### Selected excerpt
Unusually, once you’ve booked to play, “your team are given a password to the player access area. There you will find a starter clue and a game briefing. This gives you a taster of what to expect from the room when you arrive on the day. ((…)) Although the clue is fun to puzzle over, it won’t stop you from playing if you don’t have time to solve it before your game. When you arrive you will have time to discuss the online clue to see if you were correct, or to be brought up to speed if you haven’t had time to work on it. It does have a bearing on the story so we would suggest that you take a look at it before you play if you are able to. It might just get you off to a better start!” A lovely touch, and one that only adds to the anticipation of the joy of playing.

### Source data
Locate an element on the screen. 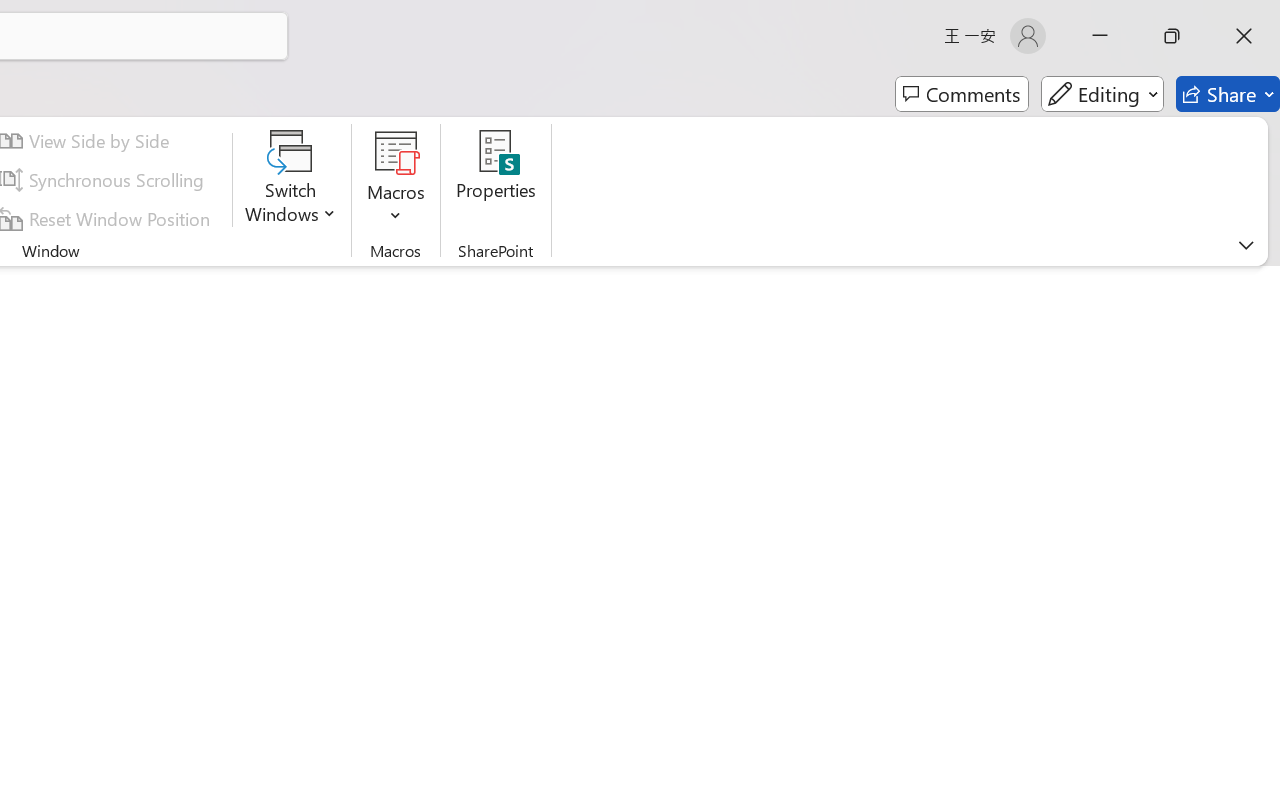  'Comments' is located at coordinates (961, 94). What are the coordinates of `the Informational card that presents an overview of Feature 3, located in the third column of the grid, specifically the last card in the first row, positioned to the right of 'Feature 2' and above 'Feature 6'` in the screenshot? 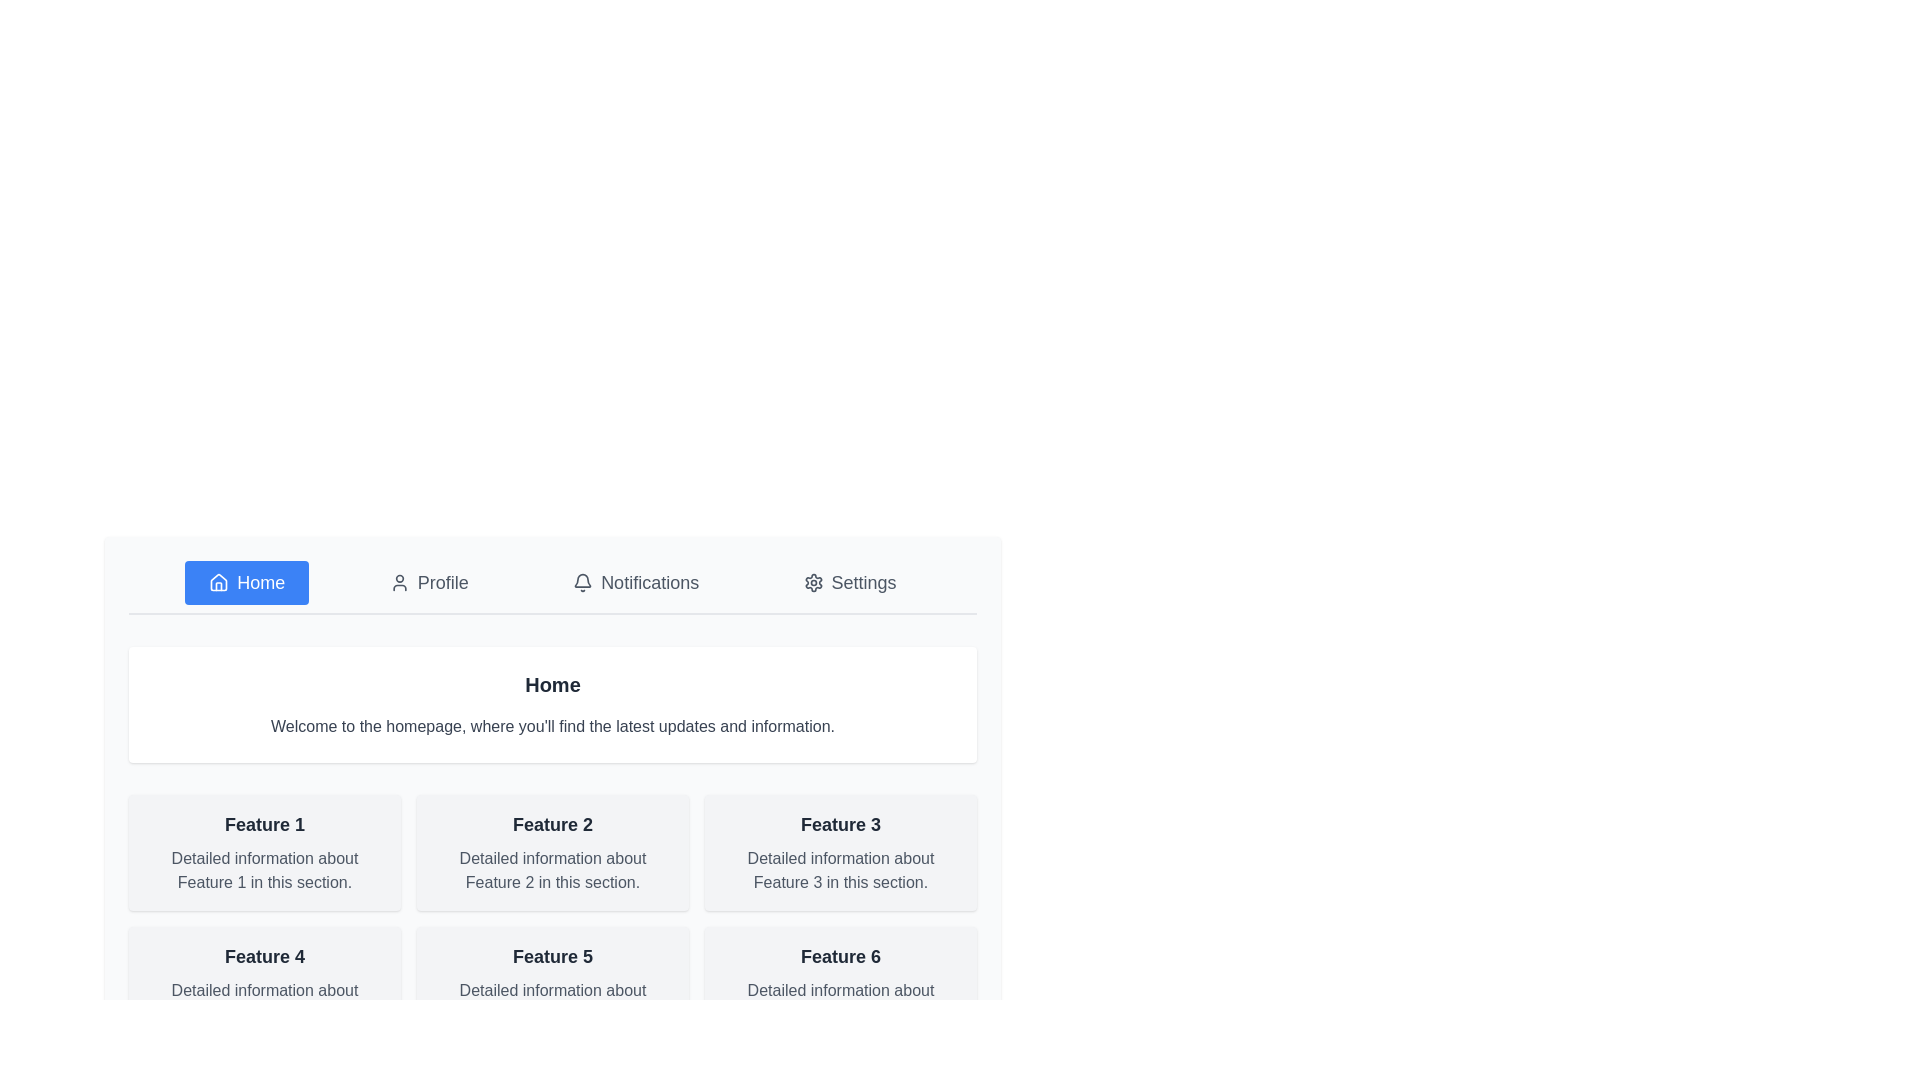 It's located at (840, 852).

### Tasks to complete
#1 After booking, what does the team receive or find in the player access area, according to the passage about the starter clue? List each item.
#2 Write what comes next in the passage about the starter clue, starting after "A lovely touch, and one that only adds to the anticipation of the joy of playing."

### Answers for this exercise
#1
- A password to the player access area
- A starter clue
- A game briefing

#2
Games are offered starting between 10am and 6pm on Fridays, Saturdays and alternate Sundays. (There are sporadic weekdays where games are offered as well, suggesting that additional arrangements are possible.) The price is £38 for a team of two up to £65 for a team of five. On top of that, the site has had one of the more remarkable opening offers; the first ten teams to book got to play for free, with the next forty playing at half price. Keep an eye on the list of sites announced but not yet open (towards the bottom of the page) and if anything is local enough to catch your eye, register with it and see if you can catch a deal like that in the future!

Now open in Cambridge: Cambridge Escape Rooms

Cambridge Escape Rooms graphicExit Games UK has been looking forward to this one for a while. Cambridge is one of the bigger tourist destinations in the country and has long been an obvious venue to host an exit game; work on one has been long under way, with its proprietor long responsible for Play Exit Games (which is much better-programmed than this first-generation old site!) and, more recently, Escape Game Card, among other ventures.

The first game at Cambridge Escape Rooms has a 60-minute time limit and is for teams of 2-6 players. Games start every 90 minutes between 11am and 9:30pm daily, with advance bookings being very strong, particularly at weekends. Full price starts at £44 for a team of two and goes up to £84 for a team of six, but weekday games before 5pm have a £2/player discount.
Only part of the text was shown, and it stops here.